Con la Finalissima del 16 luglio al Castello di Santa Severa, cala il sipario su LAZIOSound 2025, il contest più visionario della Regione Lazio, ideato per trasformare la passione dei giovani in professione. Direzione artistica di Paolo Vita, conduzione affidata alla carismatica Metis Di Meo e ospiti d’eccezione come Olen Cesari, Sergio Cammariere e i leggendari Tiromancino, che hanno celebrato La descrizione di un attimo con un live da pelle d’oca.
690 partecipanti, 5 finalisti e una sola notte per brillare. Le cinque categorie – classica, elettronica, jazz, urban e cantautorato – hanno trovato i loro campioni. Tra questi, il pianista Alessandro Simoni, già vincitore del Thalberg 2023, ha incantato con la sua tecnica sopraffina.
Per l’elettronica, Sofia Ara ha mescolato techno, fiati e misticismo folk in un set ipnotico. Il jazz ha trovato voce e fiato nel duo Lucia Filaci e Vittorio Cuculo 5et, mentre l’urban è esploso grazie a Nika e il suo groove contaminato e internazionale. Infine, Maria Faiola ha vinto nel cantautorato con il suo stile lacrime e ironia, senza filtri né maschere.

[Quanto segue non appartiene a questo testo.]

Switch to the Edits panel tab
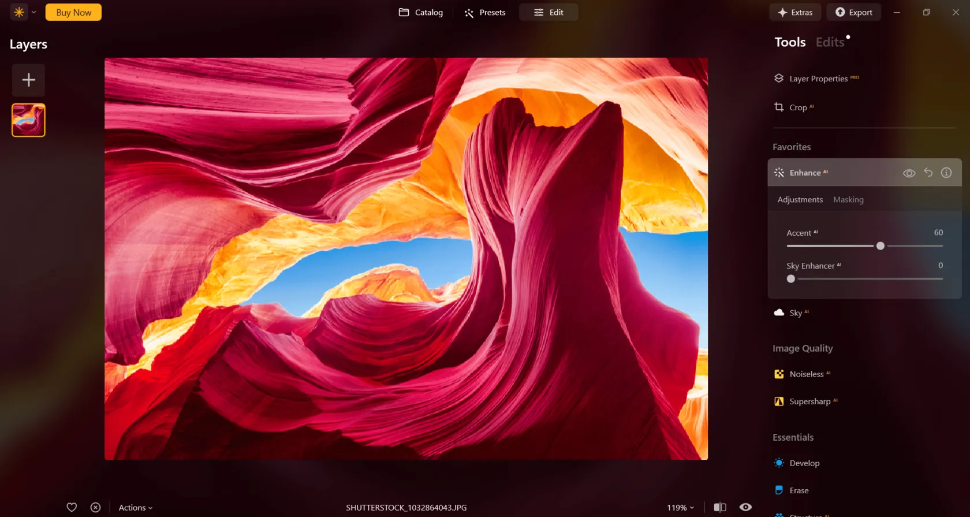This screenshot has width=970, height=517. pyautogui.click(x=830, y=42)
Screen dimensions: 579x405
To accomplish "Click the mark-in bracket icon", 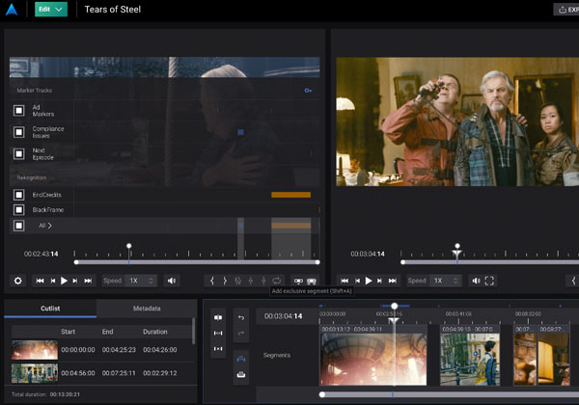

“Vincono tutti, perché l’arte è quella scintilla che si accende in tutti noi”, ha dichiarato l’Assessora Simona Baldassarre, sottolineando l’importanza di investire nei talenti del territorio. E il premio non è solo simbolico: produzione, promozione, distribuzione, formazione e due esibizioni a Sanremo 2026 aspettano i vincitori.